My each single day here at the Unreasonable Institute, haven't just been a day with mere mornings ending to nights, but every second has been an eternity and a life time for me where I have seen myself growing a deal. For many it may seem like just days of learning and mentorship and everything that's on the surface but you know dad for me each minute is very deep.... so much that I cant even explain. The first thing when I came here I started to measure the differences with these people in me... time came when I declared to myself that I did not belong here at all.

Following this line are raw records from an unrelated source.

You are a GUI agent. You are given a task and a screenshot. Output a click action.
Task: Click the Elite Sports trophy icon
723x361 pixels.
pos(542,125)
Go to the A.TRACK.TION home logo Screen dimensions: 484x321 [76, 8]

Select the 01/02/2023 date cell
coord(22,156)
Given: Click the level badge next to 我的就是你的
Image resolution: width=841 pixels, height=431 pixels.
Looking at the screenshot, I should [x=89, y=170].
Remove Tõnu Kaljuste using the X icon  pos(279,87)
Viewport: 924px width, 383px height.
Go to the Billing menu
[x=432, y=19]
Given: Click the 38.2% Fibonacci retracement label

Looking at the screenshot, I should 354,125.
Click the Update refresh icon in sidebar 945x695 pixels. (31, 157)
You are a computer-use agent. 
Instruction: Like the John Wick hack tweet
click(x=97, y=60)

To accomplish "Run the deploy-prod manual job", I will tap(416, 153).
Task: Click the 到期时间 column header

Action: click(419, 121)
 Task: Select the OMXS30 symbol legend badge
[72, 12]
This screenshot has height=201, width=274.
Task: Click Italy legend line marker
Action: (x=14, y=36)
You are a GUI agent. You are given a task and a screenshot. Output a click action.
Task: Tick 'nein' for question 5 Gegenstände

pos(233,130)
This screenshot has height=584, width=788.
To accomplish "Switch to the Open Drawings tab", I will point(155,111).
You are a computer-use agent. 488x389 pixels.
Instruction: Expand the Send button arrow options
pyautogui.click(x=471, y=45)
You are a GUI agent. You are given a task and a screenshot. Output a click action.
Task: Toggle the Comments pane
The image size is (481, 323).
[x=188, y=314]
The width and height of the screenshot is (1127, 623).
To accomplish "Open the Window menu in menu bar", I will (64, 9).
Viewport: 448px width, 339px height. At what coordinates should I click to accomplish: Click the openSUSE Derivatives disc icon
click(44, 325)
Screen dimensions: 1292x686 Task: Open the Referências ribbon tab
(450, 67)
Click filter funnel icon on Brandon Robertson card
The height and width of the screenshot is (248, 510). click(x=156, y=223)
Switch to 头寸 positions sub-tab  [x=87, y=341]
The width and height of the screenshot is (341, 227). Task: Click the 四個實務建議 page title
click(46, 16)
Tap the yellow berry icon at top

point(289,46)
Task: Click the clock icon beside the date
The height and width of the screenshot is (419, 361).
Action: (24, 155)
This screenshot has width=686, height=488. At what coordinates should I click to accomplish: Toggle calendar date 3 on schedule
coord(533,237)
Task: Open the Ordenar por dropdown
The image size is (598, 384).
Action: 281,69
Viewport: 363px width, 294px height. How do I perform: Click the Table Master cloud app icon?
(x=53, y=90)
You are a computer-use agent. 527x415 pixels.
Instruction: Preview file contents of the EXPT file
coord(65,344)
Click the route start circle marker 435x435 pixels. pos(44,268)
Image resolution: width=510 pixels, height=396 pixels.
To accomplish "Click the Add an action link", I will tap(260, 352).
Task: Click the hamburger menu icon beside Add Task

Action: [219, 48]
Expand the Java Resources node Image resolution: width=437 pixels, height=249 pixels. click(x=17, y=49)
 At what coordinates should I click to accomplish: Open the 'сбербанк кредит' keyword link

These people that surround me here are full of knowledge, wisdom, and capabilities that perhaps I have never had encountered before.... they talk about changing the world even when we are having our meals... its fully insane... and the power of all this have made me feel at lost many times. There have been times when I have cried because of the differences within me and them... you know I would walk up to the big dinning hall even for a drink of water, I would see fellows talking to each other, discussing, learning, debating, being positively critical and building on their ventures but you know...that is the time I feel like sinking... I know you haven't deprived me of anything ever... you have given me a life which was different in any aspect from what other girls in our family or society could have... I have the most fortunate one to have all that dad but then again these differences here have been killing me until.........until today, this morning when I was walking out of the house in the front garden, Bob Patillo, one of our great mentors was standing at the door and ushered me towards him. I went up to him to find out he was moved with emotions, and as usual the sight of deep feelings was strong enough for me to even say a word and I stood there with my face down as he spoke....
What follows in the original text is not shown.